Zweitens dachte Diamond offensichtlich, er könnte sich mit dem britischen Establishment anlegen. Seine Mitarbeiter brachten den Inhalt eines angeblichen Gesprächs zwischen ihm und Paul Tucker, einem hohen Mitarbeiter der Bank of England, ans Licht. Demzufolge hat die Bank of England Barclays aufgefordert, falsche Zinssätze zu melden.

Diamond vergaß offensichtlich, dass die Existenz jeder Bank, deren Bilanz im Vergleich zur Volkswirtschaft ihres Landes groß genug ist, völlig von guten Beziehungen zu Regulierern abhängt – und der Fähigkeit, den Aktionären Gewinne zu verschaffen. Barclays hat Aktiva in Höhe von etwa 2,5 Billionen USD – was etwa der Höhe des jährlichen BIPs Großbritanniens entspricht – und ist je nach Meßmethode die fünft- oder achtgrößte Bank der Welt. Banken dieser Größenordnung profitieren von riesigen impliziten Garantien der Regierung, was bedeutet, dass sie “zu groß sind, um zu scheitern”.

Diamond hat offensichtlich an seine eigene Rhetorik geglaubt – dass er und seine Bank für den wirtschaftlichen Wohlstand Großbritanniens unverzichtbar seien. Die Regulierer fielen auf seinen Bluff nicht herein und zwangen ihn zum Rücktritt. Der Börsenkurs von Barclays zog nach der Nachricht leicht an.

Die letzte Lektion besteht darin, dass uns die großen Auseinandersetzungen zwischen der Demokratie und hohen Bankern noch bevorstehen – in den Vereinigten Staaten ebenso wie auf dem europäischen Festland. An der Oberfläche bleiben die Banken mächtig, aber ihre Legitimität wird immer schwächer.

Jamie Dimon, der Vorstandsvorsitzende von JP Morgan Chase, war dieses Jahr für das exzessive Eingehen von Risiken in Höhe von fast 6 Milliarden USD verantwortlich (was wir einen “dreifachen Grübel” nennen könnten), aber sein Posten scheint weiterhin sicher zu sein. Dimon bleibt sogar im Aufsichtsrat der Notenbank von New York, obwohl diese nicht nur die Handelsverluste bei JP Morgan Chase intensiv untersucht, sondern auch die mögliche Verwicklung der Bank in den immer größer werdenden Libor-Skandal.

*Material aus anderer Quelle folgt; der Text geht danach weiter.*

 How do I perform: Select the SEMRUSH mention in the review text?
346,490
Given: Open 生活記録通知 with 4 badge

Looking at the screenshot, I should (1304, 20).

Wie Dennis Kelleher, der Präsident der Interessengruppe Better Markets, in einer kürzlichen Kongressaussage dokumentiert, kämpft das Bankensystem der USA zwei Jahre nach der Verabschiedung des Dodd-Frank-Gesetzes weiterhin hart – and effektiv – dafür, wichtige Reformen zu unterminieren. (Kellehers Aussage ist extrem lesenswert, ebenso wie seine Eröffnungserklärung zur Anhörung).

Aber trotzdem werden Fortschritte gemacht. Dimon ist das öffentliche Gesicht des Widerstands der Megabanken gegen Reformen, und wiederholte und öffentliche Angriffe gegen dieses Gesicht stärken diejenigen, die der exzessiven und unverantwortlichen Risikobereitschaft dieser Banken Zügel anlegen wollen.

Unterdessen macht die Situation in Europa einen explosiven Eindruck. Die Vorgehensweise der Europäischen Union zur Bankenregulierung hat Finanzinstitutionen dazu verleitet, in erheblichem Maße öffentliche Anleihen zu kaufen – eine scheinbar “risikofreie” Anlage. Und jetzt drohen angesichts der tiefen Staatsschuldenkrise in der Peripherie der Eurozone Staatspleiten, die die großen Banken mit nach unten reißen. Die Europäische Zentralbank hat den Banken eine große Menge “Notliquidität” zur Verfügung gestellt, die diese dazu verwenden, noch mehr Staatsanleihen zu kaufen. Dies hält die Zinssätze kurzfristig unten, erhöht die Verluste bei einer möglichen Pleite aber noch.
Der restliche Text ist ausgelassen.